What you will do: Lines of the data that contain the word "description" are the ones to copy.

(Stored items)

........

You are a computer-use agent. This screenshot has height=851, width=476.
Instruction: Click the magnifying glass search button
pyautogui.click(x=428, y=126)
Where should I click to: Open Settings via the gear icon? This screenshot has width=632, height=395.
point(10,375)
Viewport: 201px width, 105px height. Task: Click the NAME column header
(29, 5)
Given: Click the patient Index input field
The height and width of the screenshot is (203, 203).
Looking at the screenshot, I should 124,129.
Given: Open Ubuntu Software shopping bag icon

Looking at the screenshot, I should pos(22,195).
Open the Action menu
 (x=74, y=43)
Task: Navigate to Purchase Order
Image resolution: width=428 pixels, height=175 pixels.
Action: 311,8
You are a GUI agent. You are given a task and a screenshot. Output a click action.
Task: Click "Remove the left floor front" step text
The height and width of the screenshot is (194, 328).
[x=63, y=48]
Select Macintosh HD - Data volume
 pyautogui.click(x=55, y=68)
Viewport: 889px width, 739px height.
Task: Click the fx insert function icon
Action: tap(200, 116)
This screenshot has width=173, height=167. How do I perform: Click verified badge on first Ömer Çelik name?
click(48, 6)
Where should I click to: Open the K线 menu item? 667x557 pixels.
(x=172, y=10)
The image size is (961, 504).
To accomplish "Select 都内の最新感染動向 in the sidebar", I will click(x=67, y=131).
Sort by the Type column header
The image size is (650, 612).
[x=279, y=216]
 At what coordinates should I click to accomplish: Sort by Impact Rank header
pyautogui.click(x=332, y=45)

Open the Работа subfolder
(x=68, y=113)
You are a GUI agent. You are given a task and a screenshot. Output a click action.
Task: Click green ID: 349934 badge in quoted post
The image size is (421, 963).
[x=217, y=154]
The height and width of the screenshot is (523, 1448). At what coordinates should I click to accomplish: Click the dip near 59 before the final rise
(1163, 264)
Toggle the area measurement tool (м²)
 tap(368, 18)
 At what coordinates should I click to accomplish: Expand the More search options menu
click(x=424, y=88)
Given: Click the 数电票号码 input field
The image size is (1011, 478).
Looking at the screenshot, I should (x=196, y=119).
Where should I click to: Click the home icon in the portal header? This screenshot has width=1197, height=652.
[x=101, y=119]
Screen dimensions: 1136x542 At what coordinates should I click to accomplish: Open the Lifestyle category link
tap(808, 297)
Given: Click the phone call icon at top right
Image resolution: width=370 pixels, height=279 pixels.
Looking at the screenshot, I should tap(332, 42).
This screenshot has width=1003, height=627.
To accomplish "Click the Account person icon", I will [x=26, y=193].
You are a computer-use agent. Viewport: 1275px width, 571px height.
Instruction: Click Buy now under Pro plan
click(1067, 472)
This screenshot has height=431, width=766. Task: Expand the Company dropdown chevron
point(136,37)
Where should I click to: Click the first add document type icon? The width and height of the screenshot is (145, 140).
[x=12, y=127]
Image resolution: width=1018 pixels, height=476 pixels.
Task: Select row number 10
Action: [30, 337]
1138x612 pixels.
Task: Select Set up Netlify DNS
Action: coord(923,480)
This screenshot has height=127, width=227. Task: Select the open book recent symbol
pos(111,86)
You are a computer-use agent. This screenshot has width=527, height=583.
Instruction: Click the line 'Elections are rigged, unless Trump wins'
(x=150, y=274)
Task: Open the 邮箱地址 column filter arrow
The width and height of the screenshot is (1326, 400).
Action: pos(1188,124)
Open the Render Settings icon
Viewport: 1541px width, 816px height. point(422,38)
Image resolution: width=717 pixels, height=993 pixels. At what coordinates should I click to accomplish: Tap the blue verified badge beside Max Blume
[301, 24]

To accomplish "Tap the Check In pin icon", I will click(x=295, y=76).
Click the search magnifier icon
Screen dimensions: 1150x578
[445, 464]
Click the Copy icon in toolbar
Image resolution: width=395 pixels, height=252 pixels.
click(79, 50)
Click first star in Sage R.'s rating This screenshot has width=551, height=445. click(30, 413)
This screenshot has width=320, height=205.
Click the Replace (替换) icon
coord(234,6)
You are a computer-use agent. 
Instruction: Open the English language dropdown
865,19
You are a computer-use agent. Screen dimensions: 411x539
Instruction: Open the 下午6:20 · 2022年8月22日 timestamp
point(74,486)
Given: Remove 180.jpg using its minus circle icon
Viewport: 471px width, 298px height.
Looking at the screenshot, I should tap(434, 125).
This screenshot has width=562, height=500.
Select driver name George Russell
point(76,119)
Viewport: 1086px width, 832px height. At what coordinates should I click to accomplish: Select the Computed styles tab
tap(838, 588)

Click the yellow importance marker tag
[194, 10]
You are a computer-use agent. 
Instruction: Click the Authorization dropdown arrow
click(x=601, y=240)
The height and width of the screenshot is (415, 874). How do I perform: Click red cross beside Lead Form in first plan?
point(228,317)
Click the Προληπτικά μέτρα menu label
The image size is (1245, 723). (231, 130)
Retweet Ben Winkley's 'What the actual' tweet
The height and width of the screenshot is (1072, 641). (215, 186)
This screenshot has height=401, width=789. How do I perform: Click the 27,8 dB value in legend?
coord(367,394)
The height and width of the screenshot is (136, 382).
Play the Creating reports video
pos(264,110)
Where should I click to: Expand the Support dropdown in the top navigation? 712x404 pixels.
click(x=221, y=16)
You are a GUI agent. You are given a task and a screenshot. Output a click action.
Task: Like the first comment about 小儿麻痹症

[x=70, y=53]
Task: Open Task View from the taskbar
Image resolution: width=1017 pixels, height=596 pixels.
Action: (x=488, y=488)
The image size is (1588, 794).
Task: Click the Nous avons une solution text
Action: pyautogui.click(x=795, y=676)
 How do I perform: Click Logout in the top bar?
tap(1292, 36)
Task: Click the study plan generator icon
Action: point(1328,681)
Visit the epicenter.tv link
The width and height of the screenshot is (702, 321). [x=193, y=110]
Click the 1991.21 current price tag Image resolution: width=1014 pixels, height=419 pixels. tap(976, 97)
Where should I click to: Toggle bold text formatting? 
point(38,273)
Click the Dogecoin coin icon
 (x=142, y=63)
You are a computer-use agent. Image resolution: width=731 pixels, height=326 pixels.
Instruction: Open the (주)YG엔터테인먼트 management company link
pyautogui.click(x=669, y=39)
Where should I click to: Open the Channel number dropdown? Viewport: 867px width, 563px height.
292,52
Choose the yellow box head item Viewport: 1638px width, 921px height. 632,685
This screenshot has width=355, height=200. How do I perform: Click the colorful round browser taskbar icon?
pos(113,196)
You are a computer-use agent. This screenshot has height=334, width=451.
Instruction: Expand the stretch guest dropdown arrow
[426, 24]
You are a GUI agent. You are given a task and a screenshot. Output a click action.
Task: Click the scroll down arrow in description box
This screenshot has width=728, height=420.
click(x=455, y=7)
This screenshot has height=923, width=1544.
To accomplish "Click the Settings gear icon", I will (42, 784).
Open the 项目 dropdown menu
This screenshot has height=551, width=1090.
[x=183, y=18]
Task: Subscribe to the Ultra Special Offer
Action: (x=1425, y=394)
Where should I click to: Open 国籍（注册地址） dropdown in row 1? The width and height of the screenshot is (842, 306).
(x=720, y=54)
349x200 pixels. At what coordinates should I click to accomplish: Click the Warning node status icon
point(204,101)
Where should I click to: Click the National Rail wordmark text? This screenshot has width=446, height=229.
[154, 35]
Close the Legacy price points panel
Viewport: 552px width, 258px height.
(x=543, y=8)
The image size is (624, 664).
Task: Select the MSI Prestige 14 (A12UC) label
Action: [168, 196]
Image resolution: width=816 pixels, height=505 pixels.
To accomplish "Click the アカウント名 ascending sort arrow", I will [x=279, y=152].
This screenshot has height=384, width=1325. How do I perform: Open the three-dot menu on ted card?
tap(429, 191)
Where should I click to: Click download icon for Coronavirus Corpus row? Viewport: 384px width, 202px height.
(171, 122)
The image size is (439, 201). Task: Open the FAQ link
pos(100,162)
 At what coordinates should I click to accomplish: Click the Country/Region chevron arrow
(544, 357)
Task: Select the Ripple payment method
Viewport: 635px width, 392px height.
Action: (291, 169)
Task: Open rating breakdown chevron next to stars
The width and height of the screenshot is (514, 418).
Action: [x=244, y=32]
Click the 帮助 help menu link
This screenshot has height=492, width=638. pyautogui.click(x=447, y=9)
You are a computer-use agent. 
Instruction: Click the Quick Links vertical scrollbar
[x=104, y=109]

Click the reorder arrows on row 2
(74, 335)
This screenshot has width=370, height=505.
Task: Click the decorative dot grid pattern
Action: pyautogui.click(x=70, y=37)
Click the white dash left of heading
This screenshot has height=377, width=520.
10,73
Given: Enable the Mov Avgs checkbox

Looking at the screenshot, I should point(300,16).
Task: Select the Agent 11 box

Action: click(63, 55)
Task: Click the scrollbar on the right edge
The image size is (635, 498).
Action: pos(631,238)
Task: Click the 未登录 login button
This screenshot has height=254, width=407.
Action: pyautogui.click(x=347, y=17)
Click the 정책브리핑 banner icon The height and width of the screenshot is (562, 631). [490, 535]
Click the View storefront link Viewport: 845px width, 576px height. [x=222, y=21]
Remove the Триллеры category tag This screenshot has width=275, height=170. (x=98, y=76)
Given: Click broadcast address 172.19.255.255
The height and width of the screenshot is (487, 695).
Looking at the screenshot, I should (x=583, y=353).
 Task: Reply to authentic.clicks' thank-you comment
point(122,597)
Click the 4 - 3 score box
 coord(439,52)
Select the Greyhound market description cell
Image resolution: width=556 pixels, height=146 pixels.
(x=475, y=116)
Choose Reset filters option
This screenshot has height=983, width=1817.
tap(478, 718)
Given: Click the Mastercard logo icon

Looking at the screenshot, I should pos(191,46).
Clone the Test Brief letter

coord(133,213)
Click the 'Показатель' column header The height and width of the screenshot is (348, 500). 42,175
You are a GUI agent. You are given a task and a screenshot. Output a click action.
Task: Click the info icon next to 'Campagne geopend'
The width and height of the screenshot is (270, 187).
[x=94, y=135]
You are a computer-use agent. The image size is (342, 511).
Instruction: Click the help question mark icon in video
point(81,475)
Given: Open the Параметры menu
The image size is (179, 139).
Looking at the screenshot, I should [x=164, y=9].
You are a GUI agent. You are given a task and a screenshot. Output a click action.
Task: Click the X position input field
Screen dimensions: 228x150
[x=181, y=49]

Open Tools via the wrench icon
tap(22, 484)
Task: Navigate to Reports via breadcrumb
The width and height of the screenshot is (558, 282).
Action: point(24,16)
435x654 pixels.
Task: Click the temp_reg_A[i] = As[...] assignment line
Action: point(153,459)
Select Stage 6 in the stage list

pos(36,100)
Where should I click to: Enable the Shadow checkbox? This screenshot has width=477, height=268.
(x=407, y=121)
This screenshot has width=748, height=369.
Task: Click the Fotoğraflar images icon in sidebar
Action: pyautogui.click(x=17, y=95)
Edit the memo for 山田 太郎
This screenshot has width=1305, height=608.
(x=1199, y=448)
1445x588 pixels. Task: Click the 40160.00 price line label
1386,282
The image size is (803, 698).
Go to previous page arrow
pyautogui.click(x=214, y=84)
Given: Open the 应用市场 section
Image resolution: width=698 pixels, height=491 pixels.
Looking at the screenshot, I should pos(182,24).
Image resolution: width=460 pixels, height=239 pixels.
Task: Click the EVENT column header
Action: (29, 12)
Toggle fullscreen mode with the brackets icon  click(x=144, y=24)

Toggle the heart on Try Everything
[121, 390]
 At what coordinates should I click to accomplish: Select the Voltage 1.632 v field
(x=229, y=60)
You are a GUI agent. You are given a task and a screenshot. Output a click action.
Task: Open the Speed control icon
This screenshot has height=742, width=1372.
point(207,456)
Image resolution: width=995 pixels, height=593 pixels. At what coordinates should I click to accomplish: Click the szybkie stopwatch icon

........

Task solution:
Task: Click the scroll down arrow in description box
Select the Greyhound market description cell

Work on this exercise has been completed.